The sultan, approving of the grand vizier’s advice, turned about to
Aladdin’s mother, and after some reflection, said to her, “Good
woman, it is true sultans ought to be as good as their words, and I
am ready to keep mine, by making your son happy by the marriage
of the princess, my daughter. But as I cannot marry her without
some valuable consideration from your son, you may tell him, I will
fulfil my promise as soon as he shall send me forty basins of massy
gold, brimful of the same things you have already made me a
present of, and carried by the like number of black slaves, who shall
be led by as many young and handsome well-made white slaves, all
dressed magnificently. On these conditions, I am ready to bestow
the princess, my daughter, on him; therefore, good woman, go and
tell him so, and I will wait till you bring me his answer.”
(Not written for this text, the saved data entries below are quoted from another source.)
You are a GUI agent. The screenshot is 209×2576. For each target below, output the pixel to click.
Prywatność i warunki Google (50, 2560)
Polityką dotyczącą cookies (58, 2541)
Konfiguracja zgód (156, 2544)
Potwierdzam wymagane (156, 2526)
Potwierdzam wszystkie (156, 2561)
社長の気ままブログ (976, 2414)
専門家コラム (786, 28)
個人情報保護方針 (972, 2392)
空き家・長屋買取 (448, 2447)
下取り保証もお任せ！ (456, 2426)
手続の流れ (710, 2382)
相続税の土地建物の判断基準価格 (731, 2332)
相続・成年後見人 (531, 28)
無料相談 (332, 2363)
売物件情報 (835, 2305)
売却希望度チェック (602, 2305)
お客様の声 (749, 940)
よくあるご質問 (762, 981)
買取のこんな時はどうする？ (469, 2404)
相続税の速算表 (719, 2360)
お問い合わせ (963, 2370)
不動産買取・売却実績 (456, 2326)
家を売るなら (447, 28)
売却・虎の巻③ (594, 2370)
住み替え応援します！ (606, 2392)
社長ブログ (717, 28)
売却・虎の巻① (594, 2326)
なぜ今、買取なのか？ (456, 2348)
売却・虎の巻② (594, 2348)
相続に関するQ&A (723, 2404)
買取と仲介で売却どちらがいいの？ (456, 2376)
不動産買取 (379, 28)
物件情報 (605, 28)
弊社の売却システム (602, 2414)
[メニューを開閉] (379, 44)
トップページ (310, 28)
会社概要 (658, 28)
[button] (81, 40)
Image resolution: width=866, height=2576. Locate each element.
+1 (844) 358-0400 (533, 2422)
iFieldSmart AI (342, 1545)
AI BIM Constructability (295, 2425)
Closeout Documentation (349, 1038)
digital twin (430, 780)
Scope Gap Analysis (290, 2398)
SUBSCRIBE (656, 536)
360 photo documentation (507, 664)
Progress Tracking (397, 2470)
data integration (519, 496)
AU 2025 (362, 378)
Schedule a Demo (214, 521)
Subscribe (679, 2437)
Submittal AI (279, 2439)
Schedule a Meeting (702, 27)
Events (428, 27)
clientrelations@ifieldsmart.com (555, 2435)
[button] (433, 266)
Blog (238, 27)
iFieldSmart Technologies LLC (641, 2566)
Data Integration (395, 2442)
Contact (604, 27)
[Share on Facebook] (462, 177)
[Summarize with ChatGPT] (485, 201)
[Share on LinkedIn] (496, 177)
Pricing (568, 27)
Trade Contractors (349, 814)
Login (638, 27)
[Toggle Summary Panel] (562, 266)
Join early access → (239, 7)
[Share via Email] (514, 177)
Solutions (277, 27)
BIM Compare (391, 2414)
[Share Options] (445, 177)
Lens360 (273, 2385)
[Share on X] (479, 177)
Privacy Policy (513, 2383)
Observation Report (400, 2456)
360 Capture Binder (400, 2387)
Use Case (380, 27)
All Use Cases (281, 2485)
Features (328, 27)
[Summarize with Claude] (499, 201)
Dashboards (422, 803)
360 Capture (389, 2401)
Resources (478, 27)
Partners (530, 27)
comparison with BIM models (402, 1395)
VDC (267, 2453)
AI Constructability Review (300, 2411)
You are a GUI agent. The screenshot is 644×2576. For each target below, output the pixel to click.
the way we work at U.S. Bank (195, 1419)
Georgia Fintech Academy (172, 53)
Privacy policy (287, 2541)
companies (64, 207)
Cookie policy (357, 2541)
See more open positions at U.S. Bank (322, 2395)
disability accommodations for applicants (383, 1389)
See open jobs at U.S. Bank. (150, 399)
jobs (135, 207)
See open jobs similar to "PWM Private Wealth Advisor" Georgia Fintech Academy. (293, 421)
Aladdin’s mother prostrated herself a second time before the sultan’s
throne, and retired. On her way home, she laughed within herself at
her son’s foolish imagination. “Where,” said she, “can he get so
many such large gold basins and enough of that coloured glass to fill
them? Must he go again to that subterraneous abode, the entrance
into which is stopped up, and gather them off the trees? But where
will he get so many such slaves as the sultan requires? It is
altogether out of his power, and I believe he will not be well satisfied
with my embassy this time.” When she came home, full of these
thoughts, she said to her son, “Indeed, child, I would not have you
think any farther of your marriage with the princess Badr-oul-
boudour. The sultan received me very kindly, and I believe he was
well inclined to you; but if I am not very much deceived, the grand
vizier has made him change his mind, as you will guess from what I
have to tell you. After I had represented to his majesty that the
three months were expired, and begged of him to remember his
promise, I observed that he whispered with his grand vizier before
he gave me this answer.” Then she gave her son an exact account of
what the sultan said to her, and the conditions on which he
consented to the match. Afterwards she said to him, “The sultan
expects your answer immediately; but,” continued she, laughing, “I
believe he may wait long enough.”
“Not so long, mother, as you imagine,” replied Aladdin; “the sultan is
mistaken if he thinks by this exorbitant demand to prevent my
entertaining thoughts of the princess. I expected greater difficulties,
and that he would have set a higher price upon that incomparable
princess. But I am very well pleased; his demand is but a trifle to
what I could have done for her. But while I think of satisfying his
request go and get us something for dinner, and leave the rest to
me.”
As soon as Aladdin’s mother was gone out to market, Aladdin took
up the lamp, and rubbing it, the genie appeared, and offered his
service as usual. “The sultan,” said Aladdin to him, “gives me the
princess, his daughter, in marriage; but demands first of me forty
large basins of massy gold, brimful of the fruits of the garden from
whence I took this lamp you are slave to; and these he expects to
have carried by as many black slaves, each preceded by a young
handsome well-made white slave, richly clothed. Go, and fetch me
this present as soon as possible, that I may send it to him before the
divan breaks up.” The genie told him his command should be
immediately obeyed, and disappeared.
In a little time afterwards the genie returned with forty black slaves,
each bearing on his head a basin of massy gold of twenty marks’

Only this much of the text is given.